If GetLoginProfile command throws the EntityNotExist.User.LoginProfile error, as shown in the output example above, there is no login profile configured for the selected user, therefore, your RAM user is considered inactive because it cannot access the Management Console. If the GetLoginProfile command output returns the "LoginProfile" object, check the "Status" attribute value to determine if the selected user has access to the Management Console. If "Status" is set to "Inactive", the user access to the console is disabled and your RAM user is considered inactive. If "Status" is set "Active" (i.e. console access is enabled), continue the Audit process with the next step.

Run GetUser command (OSX/Linux/UNIX) with the name of the RAM user that you want to examine as the identifier parameter, to describe the information available for the selected user:

aliyun ram GetUser 
  --UserName tm-project-admin

The command output should return the requested user information:

{
	"User": {
		"UpdateDate": "2024-01-07T16:53:21Z",
		"Email": "",
		"UserName": "tm-project-admin",
		"UserId": "1234567890123456",
		"Comments": "",
		"DisplayName": "",
		"LastLoginDate": "2024-01-07T16:53:21Z",
		"CreateDate": "2024-01-05T11:10:03Z"
	},
	"RequestId": "ABCDABCD-1234-ABCD-1234-ABCD1234ABCD"
}

Check the "LastLoginDate" attribute value to identify the most recent login time for the selected user on the Alibaba Cloud account console.

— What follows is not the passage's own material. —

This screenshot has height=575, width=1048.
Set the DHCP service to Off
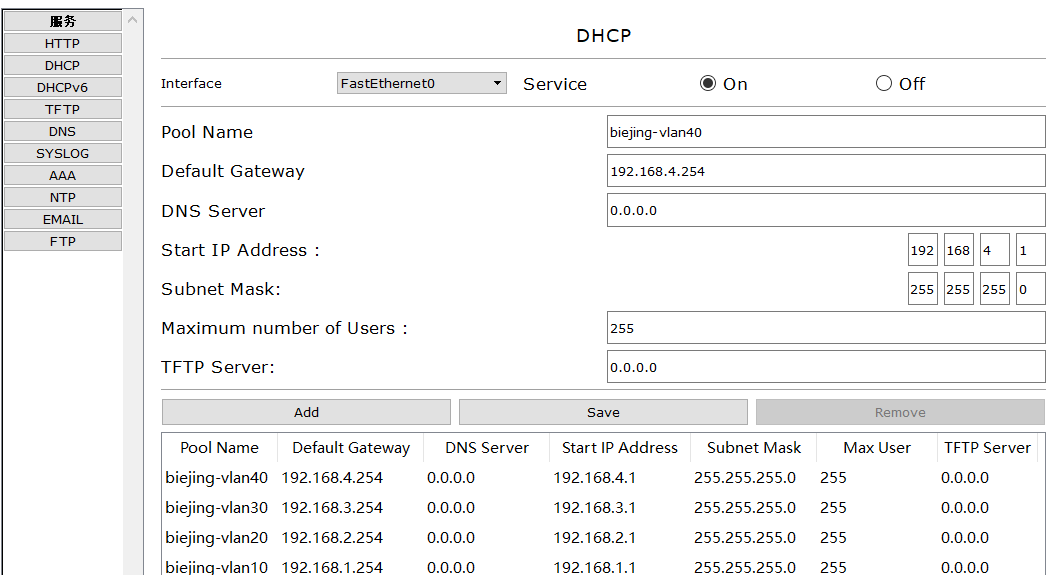pyautogui.click(x=884, y=84)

If "LastLoginDate" timestamp reveals that your RAM user's most recent login occurred 90 days ago or longer, the selected Resource Access Management (RAM) user is considered inactive.

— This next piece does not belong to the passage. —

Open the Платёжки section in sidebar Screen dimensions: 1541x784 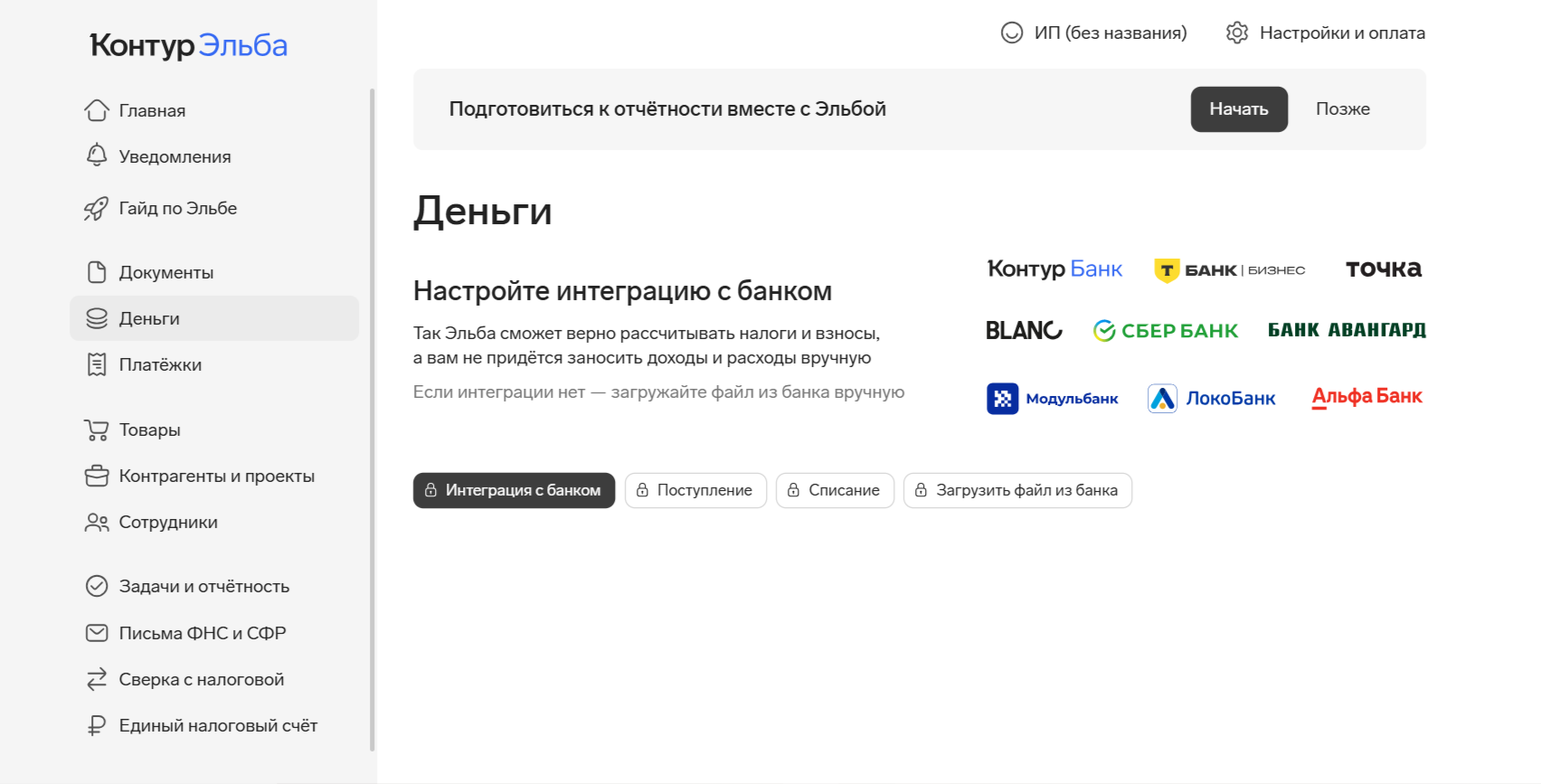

Repeat steps no. 3 - 6 for each RAM user available within your Alibaba Cloud account.

Sign in to your Alibaba Cloud account.

Navigate to Resource Access Management (RAM) console at https://ram.console.aliyun.com/overview.

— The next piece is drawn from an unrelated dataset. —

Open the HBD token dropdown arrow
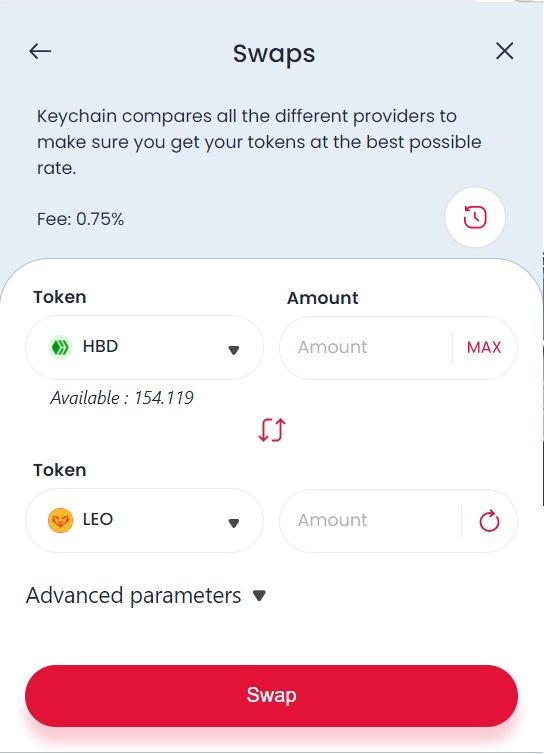Screen dimensions: 544x754 [234, 350]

In the left avigation panel, under Identities, choose Users.

Click on the name (link) of the inactive RAM user that you want to configure, listed in the User Logon Name/Display Name column.

Select the Authentication tab to access the authentication configuration information available for the selected user.

In the Console Logon Management section, choose Modify Logon Settings to change the user logon settings.

On the Modify Logon Settings configuration panel, set Console Password Logon to Disabled to disable console access for the selected Alibaba Cloud RAM user, and choose OK to apply the configuration changes.

To disable console access by deleting the user login profile, choose Remove Logon Settings and select OK for confirmation.

Repeat steps no. 4 – 8 to disable console logon for each inactive RAM user available in your Alibaba Cloud account.

Run DeleteLoginProfile command (OSX/Linux/UNIX) to disable console access for the selected Alibaba Cloud RAM user by removing the user login profile:

aliyun ram DeleteLoginProfile 
  --UserName tm-project-admin

If successful, the output should return the command request ID:

{"RequestId":"ABCDABCD-1234-ABCD-1234-ABCD1234ABCD"}

Repeat steps no. 1 and 2 to disable console logon for each inactive RAM user available within your Alibaba Cloud account.